Um ligeiro rubor cobriu-lhe as faces e fê-lo mudar de gesto, quando percebeu lorde Henry.
— Peço-te perdão, Basil, mas não sabia que vinhas acompanhado.
— Dorian, é lorde Henry Wotton, um dos meus velhos amigos de Oxford. Dizia-lhe justamente que és um admirável modelo e vens estragar tudo...
— Não está, porém, estragado o meu prazer de encontrá-lo, mr. Gray — disse lorde Henry, adiantando-se e estendendo-lhe a mão. — Minha tia muitas vezes me tem falado de si. O senhor é um dos seus favoritos e receio que também seja... uma de suas vítimas...
— Ah! Presentemente, creio estar entre as suas más noites — replicou Dorian, com um trejeito gaiato de arrependimento. — Terça-feira última, prometera acompanhá-la a um clube de Whitechapel e esqueci me inteiramente da promessa. Devíamos fazer ouvir um duo... ou, melhor, três duos! Não sei o que me dirás; assusto me com a simples ideia de vê-la!
— Oh! Eu o reconciliarei com minha tia. É-lhe muito dedicada e não creio que o caso ofereça motivo para irritações. O auditório contava com um duo; quando minha tia Agatha se achega ao piano, faz barulho por dois...
É mau para ela... e pouco gentil comigo observou, Dorian, dando uma gargalhada.
Lorde Henry examinava-o... Ele era, decerto, extraordinariamente belo, com os lábios escarlates finamente talhados, os claros olhos azuis, a cabeleira de cachos de ouro. Tudo na sua face atraía a confiança desde que nela não se descobrisse essa candura de mocidade aliada à pureza ardente da adolescência. Sentia-se que o mundo ainda não o havia poluído. Como surpreender que Basil Hallward o estimasse de tal forma?...
— O senhor é realmente bem sedutor para ocupar-se de filantropia, mr. Gray, muito sedutor...
E lorde Henry, estirando-se no divã, abriu a cigarreira.
O pintor preparava febrilmente a palheta e os pincéis... Mostrava um ar aborrecido; quando ouviu a última frase de lorde Henry; lançou-lhe os olhos... Hesitou um instante, mas, afinal, decidiu-se:
— Harry — disse — preciso acabar hoje este retrato. Não terias vontade de ir te embora?...
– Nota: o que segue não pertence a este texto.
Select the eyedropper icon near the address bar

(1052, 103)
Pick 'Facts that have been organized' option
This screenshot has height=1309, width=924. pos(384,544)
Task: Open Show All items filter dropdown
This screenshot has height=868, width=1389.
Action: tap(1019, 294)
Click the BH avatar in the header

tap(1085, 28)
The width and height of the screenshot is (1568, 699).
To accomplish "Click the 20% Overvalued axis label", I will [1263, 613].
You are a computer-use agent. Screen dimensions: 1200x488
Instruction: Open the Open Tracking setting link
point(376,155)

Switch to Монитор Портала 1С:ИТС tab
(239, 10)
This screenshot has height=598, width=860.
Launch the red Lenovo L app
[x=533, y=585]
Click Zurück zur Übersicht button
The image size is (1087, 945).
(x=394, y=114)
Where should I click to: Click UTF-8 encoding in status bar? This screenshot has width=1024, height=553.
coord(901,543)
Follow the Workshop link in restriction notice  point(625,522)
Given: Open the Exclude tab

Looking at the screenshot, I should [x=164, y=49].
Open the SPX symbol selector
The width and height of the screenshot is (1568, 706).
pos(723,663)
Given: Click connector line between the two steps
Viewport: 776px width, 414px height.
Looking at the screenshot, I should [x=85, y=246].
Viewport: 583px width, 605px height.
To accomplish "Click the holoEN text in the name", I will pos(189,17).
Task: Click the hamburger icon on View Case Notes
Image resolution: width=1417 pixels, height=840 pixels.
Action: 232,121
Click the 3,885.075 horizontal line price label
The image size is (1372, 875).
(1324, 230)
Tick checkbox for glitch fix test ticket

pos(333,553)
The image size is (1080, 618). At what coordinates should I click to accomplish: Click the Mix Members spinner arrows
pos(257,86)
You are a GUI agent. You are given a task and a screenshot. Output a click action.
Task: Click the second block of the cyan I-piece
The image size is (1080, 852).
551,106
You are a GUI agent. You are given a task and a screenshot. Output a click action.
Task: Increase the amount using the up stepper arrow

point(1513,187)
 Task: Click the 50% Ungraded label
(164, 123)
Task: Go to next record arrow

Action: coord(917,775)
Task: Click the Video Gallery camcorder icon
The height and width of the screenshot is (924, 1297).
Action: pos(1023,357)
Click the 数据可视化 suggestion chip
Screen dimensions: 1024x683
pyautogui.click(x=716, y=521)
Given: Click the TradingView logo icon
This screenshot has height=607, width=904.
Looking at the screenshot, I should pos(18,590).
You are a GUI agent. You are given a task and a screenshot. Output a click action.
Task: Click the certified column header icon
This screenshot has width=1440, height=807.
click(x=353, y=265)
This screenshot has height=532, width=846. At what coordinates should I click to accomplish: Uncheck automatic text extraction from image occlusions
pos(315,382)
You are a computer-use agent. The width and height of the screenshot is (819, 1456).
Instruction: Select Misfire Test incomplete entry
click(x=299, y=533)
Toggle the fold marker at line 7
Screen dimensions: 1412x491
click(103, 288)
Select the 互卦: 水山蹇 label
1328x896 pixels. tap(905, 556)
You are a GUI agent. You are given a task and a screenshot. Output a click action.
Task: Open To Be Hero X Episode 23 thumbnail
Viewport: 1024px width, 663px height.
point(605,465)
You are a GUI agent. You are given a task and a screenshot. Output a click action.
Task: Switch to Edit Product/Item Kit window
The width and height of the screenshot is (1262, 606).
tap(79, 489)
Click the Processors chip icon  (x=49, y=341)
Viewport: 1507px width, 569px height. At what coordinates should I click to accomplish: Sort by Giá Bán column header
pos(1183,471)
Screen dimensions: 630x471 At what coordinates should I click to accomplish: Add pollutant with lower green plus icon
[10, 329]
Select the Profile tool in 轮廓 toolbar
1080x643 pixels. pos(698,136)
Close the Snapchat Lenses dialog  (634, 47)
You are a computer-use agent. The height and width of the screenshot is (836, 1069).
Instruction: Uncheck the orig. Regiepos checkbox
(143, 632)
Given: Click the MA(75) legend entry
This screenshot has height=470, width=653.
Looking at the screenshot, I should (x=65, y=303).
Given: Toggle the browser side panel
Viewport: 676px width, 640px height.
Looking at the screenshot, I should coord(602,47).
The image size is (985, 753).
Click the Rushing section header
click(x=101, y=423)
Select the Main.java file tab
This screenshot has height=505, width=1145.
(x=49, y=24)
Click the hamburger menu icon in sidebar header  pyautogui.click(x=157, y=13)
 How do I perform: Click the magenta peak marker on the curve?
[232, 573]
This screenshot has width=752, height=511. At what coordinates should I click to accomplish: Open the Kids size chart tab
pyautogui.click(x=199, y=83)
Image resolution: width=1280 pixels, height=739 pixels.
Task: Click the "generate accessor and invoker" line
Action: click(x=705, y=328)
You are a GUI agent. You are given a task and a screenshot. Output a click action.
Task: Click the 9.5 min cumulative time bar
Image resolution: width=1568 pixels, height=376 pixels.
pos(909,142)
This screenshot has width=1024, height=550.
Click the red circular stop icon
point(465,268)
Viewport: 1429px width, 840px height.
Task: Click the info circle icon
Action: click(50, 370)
Lorde Henry sorriu e contemplou Dorian Gray.
— Devo partir, mr. Gray? — perguntou ele.
— Oh!, não, peço-lhe, lorde Henry! Eu percebo que Basil está indisposto e não posso suportá-lo quando faz má cara... Mas por que não me posso ocupar de filantropia?
— Não sei o que lhe responder, mr. Gray. É um assunto tão maçante que dele só se pode tratar seriamente... Não me vou, porém, desde que me convida... Tu, Basil, não insistes na minha retirada, não é assim? Já me disseste muitas vezes desejar descobrir alguém para tagarelar com teus modelos...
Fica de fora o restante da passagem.